## SET EXERCISE
Reproduce the records below, replacing "crest" with "logo" and keeping everything else unchanged. Leave out the pictures.
BEGIN SUPPLIED RECORDS
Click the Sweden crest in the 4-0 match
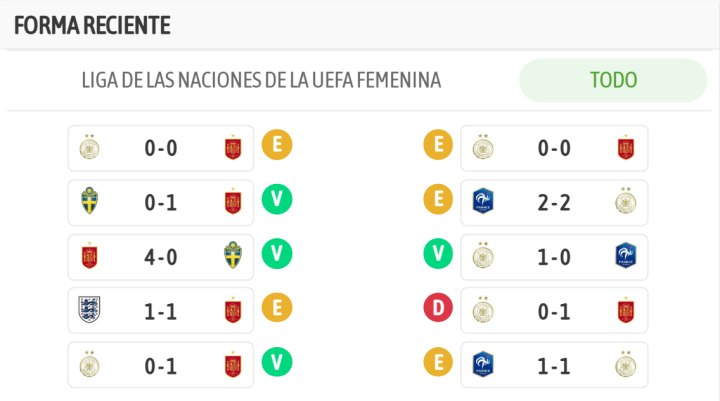The width and height of the screenshot is (720, 401). (x=233, y=256)
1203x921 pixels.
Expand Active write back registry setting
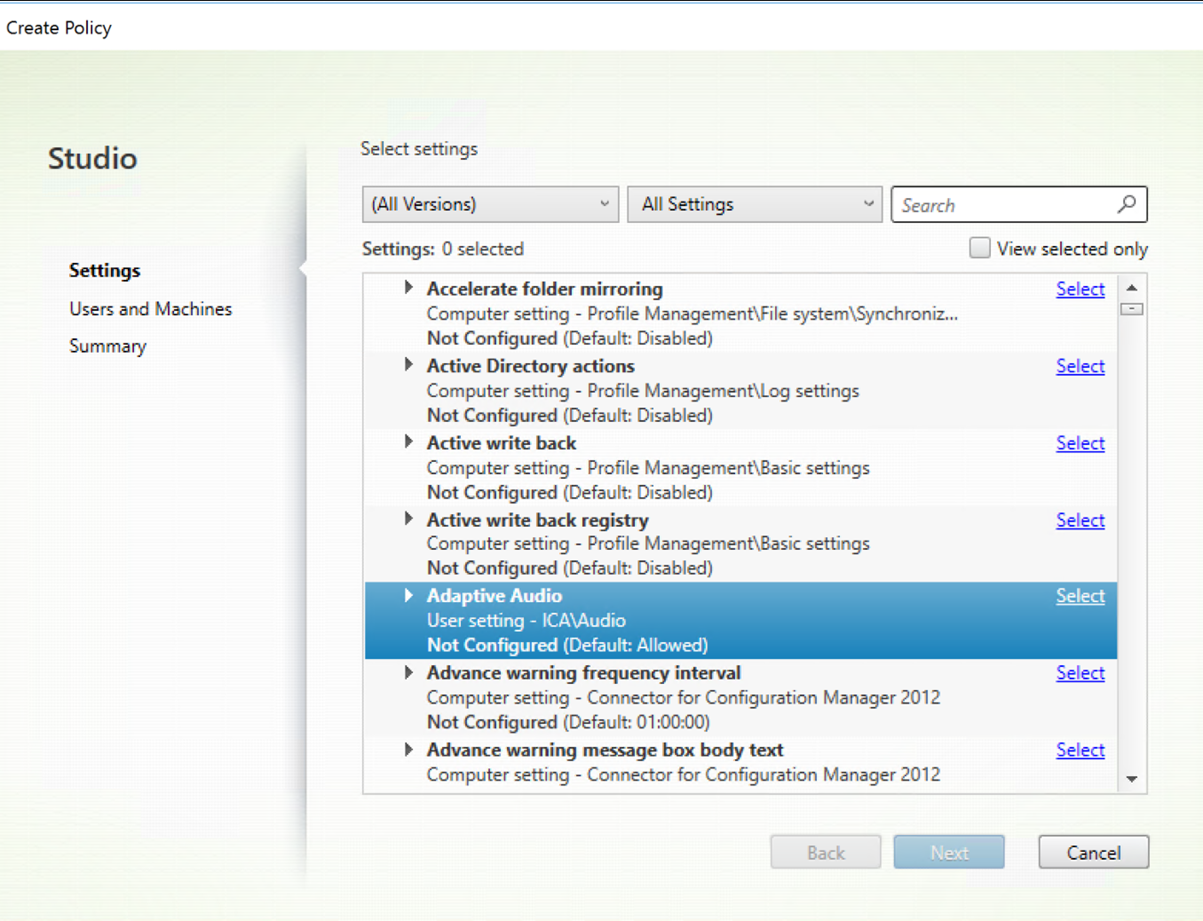[x=408, y=519]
END SUPPLIED RECORDS
## WRITTEN ANSWER
Click the Sweden logo in the 4-0 match
The width and height of the screenshot is (720, 401). (x=233, y=256)
1203x921 pixels.
Expand Active write back registry setting
[x=408, y=519]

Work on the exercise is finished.